The ECB kept interest rates on hold, while failing to loosen lending conditions to ward off the threat of excessively low inflation and underpin a fragile recovery.

That prompted a jump in the euro, which was reflected in a weaker dollar index, down 0.6 percent, while earlier strength in European equities waned.

"The euro/dollar is bouncing because there was a little bit of expectation that (ECB President Mario) Draghi may have introduced some measures to boost liquidity but he did nothing... that is giving gold a little bit of boost to gold," Saxo Bank senior manager Ole Hansen said.


"Also, we had some technical resistance at $1,338 and we took that out, so we are seeing a few stops being triggered taking it up to the $1,345 area."

U.S. gold futures for April delivery settled 0.9 percent higher at $1,351.80 an ounce, while spot gold rebounded 0.9 percent to $1,349 an ounce.

Market attention is now likely to turn to the U.S. nonfarm payroll figures on Friday, which should help gauge the strength of the labour market in the world's top economy and the implications for the pace of the Federal Reserve's stimulus reduction.

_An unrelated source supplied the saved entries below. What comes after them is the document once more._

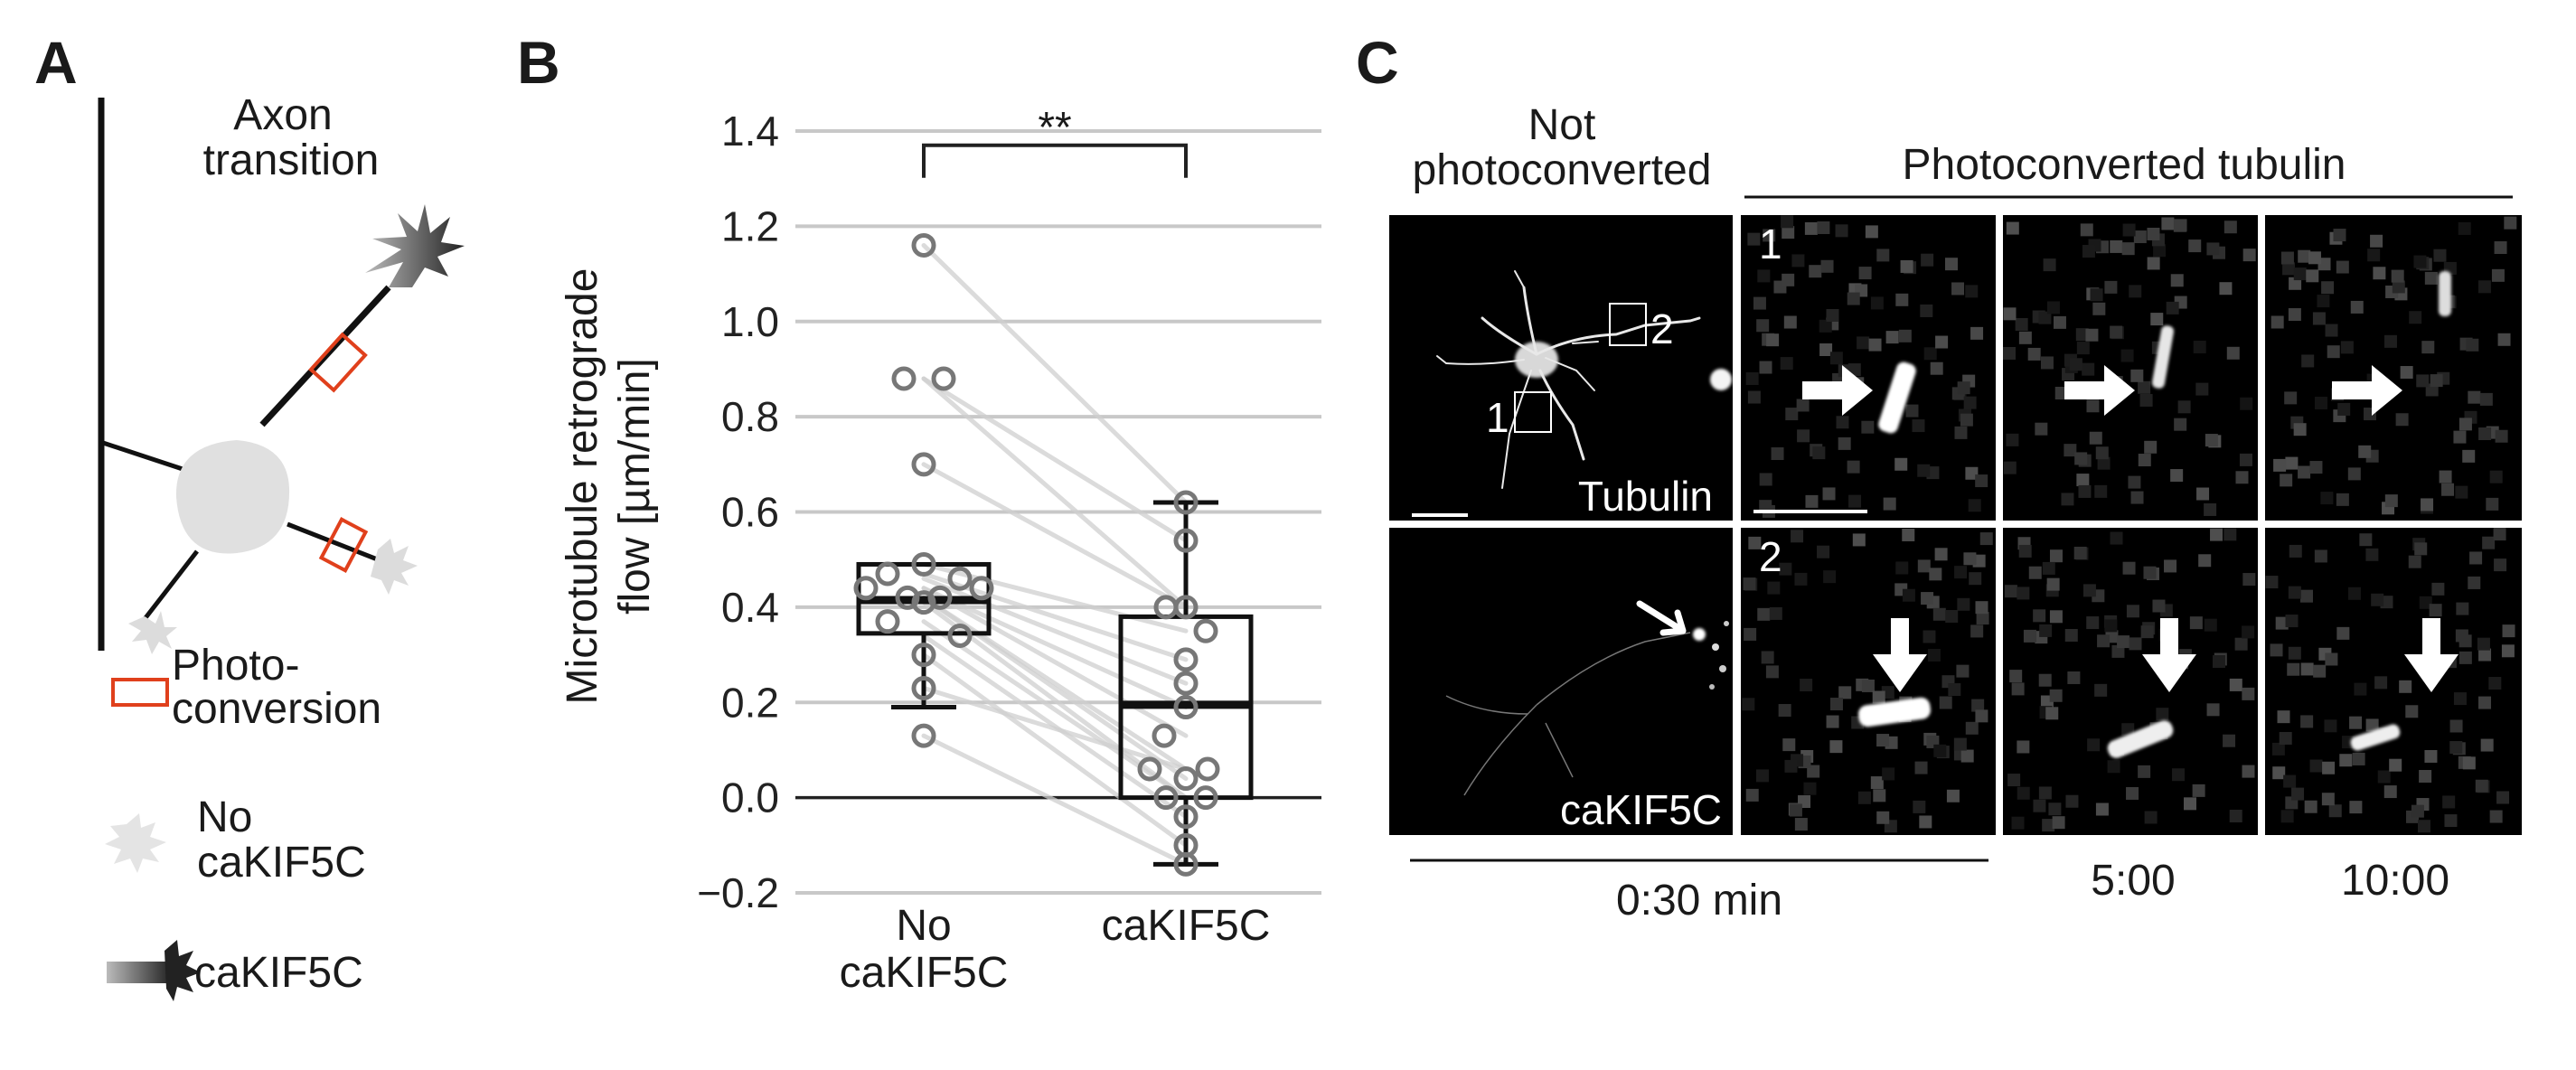  What do you see at coordinates (282, 863) in the screenshot?
I see `legend-no-kif-label-2: caKIF5C` at bounding box center [282, 863].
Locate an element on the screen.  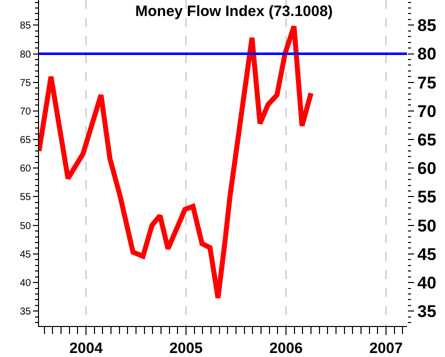
y-tick-label: 55 is located at coordinates (26, 198).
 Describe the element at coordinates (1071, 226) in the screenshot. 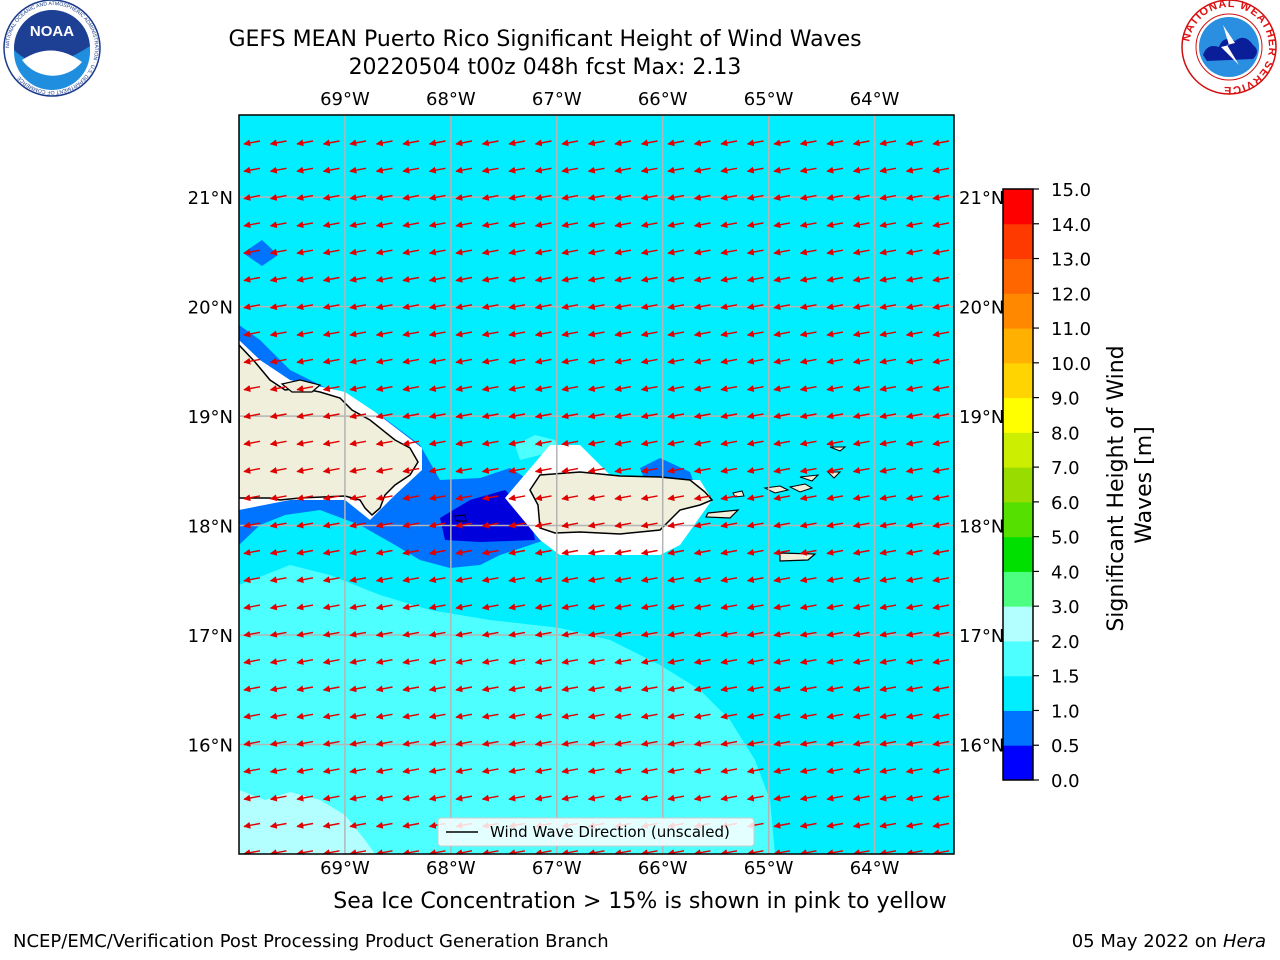

I see `colorbar-tick-label: 14.0` at that location.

"We'll see the nonfarm payrolls number tomorrow ... we need a significant deviation from expectations for that to have a proper impact," Hansen added.

Soft data on U.S. private hiring and services sector growth lifted the metal in the previous session. However, as the U.S. economic recovery seems to have been affected by severe weather in the first months of the year, investors are hungry for more evidence the slowdown is limited.